** Your goal **
Find the lines in the listing below that have the word "computer" and give their count, nothing else.
# # # # # # #
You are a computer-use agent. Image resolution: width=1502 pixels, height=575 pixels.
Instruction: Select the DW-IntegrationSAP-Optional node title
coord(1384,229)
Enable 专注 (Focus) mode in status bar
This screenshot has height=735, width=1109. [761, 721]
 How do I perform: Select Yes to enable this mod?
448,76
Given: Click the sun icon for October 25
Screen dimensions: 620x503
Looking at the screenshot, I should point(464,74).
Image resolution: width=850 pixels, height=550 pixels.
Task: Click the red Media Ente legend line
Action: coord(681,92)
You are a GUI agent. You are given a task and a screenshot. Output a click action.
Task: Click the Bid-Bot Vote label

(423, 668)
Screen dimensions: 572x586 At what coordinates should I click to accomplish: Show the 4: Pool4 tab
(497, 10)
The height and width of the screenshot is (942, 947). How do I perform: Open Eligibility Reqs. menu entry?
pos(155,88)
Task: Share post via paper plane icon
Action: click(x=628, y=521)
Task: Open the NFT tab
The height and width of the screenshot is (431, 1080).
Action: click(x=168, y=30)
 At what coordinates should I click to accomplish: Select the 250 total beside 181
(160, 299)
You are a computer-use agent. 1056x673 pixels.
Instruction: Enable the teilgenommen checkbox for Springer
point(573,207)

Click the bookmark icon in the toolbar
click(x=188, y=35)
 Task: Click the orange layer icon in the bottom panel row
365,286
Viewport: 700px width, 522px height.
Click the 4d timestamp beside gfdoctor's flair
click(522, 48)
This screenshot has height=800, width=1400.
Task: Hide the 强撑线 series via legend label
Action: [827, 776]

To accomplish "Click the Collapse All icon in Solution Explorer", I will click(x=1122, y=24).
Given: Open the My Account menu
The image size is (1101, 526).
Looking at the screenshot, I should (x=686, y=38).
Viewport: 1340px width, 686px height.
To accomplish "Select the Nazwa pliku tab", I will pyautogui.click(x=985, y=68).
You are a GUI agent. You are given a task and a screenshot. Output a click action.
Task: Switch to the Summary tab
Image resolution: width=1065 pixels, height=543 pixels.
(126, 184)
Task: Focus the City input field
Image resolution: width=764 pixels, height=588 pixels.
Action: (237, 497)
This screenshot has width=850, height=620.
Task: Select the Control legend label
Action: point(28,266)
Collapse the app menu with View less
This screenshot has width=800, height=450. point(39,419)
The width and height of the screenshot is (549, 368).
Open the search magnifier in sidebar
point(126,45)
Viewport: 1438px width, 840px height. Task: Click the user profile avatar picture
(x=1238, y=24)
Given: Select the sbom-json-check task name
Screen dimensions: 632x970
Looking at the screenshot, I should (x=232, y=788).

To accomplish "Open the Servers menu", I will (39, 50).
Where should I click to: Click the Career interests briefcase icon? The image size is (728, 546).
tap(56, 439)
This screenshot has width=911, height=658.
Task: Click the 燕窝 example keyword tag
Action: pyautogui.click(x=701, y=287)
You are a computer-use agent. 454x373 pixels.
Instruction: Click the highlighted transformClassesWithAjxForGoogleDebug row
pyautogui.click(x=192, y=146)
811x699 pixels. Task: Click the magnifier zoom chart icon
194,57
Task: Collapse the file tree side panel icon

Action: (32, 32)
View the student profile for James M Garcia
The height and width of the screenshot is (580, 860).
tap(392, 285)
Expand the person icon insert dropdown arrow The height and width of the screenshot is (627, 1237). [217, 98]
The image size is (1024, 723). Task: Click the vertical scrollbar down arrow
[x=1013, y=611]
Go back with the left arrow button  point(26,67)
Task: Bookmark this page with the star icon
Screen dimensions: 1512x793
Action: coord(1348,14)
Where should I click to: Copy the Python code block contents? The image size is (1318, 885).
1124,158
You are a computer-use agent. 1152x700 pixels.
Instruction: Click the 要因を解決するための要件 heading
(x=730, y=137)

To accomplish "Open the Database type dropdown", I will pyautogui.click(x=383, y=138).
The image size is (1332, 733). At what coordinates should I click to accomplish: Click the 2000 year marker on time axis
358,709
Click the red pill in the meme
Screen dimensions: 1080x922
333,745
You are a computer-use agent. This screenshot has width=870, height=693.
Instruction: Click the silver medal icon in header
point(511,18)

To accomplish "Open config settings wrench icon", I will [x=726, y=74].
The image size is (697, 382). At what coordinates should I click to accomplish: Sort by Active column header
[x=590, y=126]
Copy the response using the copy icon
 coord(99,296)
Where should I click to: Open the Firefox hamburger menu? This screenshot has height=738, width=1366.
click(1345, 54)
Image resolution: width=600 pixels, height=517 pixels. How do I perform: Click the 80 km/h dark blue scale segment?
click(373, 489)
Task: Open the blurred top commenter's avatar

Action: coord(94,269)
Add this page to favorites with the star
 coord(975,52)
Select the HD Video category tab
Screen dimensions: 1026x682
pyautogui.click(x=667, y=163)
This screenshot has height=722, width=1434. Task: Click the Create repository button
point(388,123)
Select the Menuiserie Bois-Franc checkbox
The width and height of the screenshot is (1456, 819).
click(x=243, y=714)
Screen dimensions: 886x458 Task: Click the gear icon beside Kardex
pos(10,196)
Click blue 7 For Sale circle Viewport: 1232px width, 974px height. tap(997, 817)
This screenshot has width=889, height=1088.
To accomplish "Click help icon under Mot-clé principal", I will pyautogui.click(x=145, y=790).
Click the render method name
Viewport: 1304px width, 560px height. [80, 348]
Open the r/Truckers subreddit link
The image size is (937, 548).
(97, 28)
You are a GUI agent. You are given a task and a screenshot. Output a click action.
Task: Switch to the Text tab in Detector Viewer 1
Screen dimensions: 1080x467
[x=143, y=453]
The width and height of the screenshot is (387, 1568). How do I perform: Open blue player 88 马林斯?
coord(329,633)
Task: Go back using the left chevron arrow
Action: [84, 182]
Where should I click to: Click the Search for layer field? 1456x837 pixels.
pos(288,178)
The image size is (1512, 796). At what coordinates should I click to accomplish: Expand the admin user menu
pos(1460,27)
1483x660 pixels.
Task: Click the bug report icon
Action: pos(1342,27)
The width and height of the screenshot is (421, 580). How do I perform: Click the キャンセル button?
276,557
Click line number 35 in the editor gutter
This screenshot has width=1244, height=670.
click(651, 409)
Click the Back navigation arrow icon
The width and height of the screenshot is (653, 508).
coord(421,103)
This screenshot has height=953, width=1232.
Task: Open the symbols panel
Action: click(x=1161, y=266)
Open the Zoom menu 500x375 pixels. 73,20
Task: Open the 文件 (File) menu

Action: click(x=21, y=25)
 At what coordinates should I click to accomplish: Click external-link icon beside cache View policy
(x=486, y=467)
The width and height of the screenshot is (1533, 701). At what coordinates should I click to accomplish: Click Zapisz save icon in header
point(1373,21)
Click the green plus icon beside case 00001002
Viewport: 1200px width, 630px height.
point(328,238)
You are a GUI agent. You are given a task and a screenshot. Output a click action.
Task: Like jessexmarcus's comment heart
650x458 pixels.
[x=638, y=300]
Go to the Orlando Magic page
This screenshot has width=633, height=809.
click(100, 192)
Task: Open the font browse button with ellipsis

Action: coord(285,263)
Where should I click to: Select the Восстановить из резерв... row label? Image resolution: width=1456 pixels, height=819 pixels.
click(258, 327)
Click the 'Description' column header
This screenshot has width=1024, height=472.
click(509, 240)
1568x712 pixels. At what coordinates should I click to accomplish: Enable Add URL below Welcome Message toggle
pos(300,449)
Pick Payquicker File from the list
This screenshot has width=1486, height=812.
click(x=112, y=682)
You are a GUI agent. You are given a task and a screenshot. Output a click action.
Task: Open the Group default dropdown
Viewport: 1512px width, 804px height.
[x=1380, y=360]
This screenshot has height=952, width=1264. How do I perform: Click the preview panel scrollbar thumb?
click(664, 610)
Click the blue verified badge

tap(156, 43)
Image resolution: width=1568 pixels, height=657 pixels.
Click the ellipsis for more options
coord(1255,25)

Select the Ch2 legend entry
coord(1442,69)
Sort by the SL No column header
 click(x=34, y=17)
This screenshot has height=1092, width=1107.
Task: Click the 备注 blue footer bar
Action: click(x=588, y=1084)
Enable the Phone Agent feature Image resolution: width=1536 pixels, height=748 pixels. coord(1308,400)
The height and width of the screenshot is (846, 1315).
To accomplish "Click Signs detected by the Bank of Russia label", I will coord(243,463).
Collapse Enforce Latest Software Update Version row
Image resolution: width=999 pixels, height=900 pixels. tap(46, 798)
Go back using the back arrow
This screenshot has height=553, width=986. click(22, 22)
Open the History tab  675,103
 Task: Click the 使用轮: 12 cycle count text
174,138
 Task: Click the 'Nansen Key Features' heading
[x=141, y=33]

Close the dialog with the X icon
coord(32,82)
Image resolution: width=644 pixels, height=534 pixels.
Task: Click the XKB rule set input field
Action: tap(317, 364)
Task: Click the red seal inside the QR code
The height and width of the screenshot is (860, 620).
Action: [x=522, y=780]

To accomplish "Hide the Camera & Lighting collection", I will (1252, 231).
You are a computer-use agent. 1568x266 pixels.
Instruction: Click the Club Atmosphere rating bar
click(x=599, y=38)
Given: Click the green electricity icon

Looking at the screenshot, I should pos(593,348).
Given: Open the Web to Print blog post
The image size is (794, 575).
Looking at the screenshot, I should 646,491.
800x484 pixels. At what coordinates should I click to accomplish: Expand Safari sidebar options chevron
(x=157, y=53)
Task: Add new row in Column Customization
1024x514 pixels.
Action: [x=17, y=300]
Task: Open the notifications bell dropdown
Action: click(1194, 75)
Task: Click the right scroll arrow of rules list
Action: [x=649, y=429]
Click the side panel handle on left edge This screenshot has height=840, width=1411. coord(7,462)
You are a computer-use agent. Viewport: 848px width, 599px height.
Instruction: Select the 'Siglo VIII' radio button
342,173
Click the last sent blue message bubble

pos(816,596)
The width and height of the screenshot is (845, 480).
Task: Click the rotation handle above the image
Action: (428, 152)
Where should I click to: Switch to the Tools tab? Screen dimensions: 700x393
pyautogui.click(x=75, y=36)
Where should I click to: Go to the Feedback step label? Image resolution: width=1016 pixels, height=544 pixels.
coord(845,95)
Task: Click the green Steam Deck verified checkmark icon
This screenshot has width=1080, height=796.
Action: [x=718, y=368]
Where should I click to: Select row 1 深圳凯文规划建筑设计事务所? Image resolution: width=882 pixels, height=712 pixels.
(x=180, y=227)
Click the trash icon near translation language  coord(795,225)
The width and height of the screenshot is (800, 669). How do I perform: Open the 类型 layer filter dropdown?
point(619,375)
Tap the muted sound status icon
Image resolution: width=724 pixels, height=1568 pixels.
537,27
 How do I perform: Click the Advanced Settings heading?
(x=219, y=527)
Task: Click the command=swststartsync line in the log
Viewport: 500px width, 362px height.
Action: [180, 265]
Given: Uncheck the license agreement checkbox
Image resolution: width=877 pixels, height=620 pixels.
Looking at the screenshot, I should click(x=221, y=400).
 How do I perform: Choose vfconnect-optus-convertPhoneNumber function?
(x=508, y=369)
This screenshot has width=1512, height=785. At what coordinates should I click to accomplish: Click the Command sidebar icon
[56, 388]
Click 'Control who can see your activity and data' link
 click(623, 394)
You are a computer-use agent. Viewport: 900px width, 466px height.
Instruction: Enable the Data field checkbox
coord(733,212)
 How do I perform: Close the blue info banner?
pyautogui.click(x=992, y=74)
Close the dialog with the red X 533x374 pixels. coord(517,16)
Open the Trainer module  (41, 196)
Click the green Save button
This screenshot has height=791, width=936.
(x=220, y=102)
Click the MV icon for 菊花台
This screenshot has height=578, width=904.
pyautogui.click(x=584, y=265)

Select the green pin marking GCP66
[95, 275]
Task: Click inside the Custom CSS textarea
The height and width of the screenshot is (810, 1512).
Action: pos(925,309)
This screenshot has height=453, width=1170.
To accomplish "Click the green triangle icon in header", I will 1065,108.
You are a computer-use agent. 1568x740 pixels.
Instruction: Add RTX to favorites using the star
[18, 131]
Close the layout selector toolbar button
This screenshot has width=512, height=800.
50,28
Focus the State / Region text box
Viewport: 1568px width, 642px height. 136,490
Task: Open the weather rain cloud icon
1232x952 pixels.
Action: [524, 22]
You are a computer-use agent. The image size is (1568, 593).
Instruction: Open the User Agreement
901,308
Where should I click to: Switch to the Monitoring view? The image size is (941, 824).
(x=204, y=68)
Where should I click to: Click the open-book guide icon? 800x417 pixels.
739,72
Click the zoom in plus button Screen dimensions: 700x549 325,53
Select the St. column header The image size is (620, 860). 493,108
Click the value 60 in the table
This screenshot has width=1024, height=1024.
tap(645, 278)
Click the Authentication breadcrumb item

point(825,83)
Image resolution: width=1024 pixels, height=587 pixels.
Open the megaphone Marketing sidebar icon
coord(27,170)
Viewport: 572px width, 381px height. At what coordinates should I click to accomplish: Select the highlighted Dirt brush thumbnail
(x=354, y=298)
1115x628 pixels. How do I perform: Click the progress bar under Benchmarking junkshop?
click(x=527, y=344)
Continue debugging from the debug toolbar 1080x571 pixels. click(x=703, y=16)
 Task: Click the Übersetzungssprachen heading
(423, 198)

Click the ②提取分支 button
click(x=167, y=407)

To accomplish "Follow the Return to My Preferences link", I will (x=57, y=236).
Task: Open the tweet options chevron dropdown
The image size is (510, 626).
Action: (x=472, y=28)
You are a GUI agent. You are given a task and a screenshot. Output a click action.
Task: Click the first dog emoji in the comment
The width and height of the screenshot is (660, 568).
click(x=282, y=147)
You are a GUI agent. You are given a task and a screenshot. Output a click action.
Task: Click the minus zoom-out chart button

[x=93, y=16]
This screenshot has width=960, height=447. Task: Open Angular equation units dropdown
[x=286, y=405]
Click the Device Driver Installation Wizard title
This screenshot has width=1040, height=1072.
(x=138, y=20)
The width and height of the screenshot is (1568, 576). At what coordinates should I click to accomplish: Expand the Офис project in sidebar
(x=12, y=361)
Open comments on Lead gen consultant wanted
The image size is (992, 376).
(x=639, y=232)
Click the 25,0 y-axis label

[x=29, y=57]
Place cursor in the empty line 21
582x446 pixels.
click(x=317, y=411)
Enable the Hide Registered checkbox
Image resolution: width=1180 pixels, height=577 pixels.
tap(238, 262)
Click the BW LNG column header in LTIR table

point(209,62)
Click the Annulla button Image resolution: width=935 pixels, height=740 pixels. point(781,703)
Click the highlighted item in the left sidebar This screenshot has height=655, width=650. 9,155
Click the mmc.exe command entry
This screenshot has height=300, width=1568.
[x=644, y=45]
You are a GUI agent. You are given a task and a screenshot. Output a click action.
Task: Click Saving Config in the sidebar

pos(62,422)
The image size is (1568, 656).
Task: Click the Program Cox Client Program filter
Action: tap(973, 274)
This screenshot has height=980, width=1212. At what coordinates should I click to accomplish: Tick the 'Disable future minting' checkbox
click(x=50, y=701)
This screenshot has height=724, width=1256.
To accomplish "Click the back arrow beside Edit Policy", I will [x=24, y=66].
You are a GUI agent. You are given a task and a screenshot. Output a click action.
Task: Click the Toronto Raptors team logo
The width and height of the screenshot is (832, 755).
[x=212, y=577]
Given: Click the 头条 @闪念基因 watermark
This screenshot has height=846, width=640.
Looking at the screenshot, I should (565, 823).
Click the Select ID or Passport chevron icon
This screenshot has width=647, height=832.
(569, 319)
# # # # # # #
** Exercise answer **
10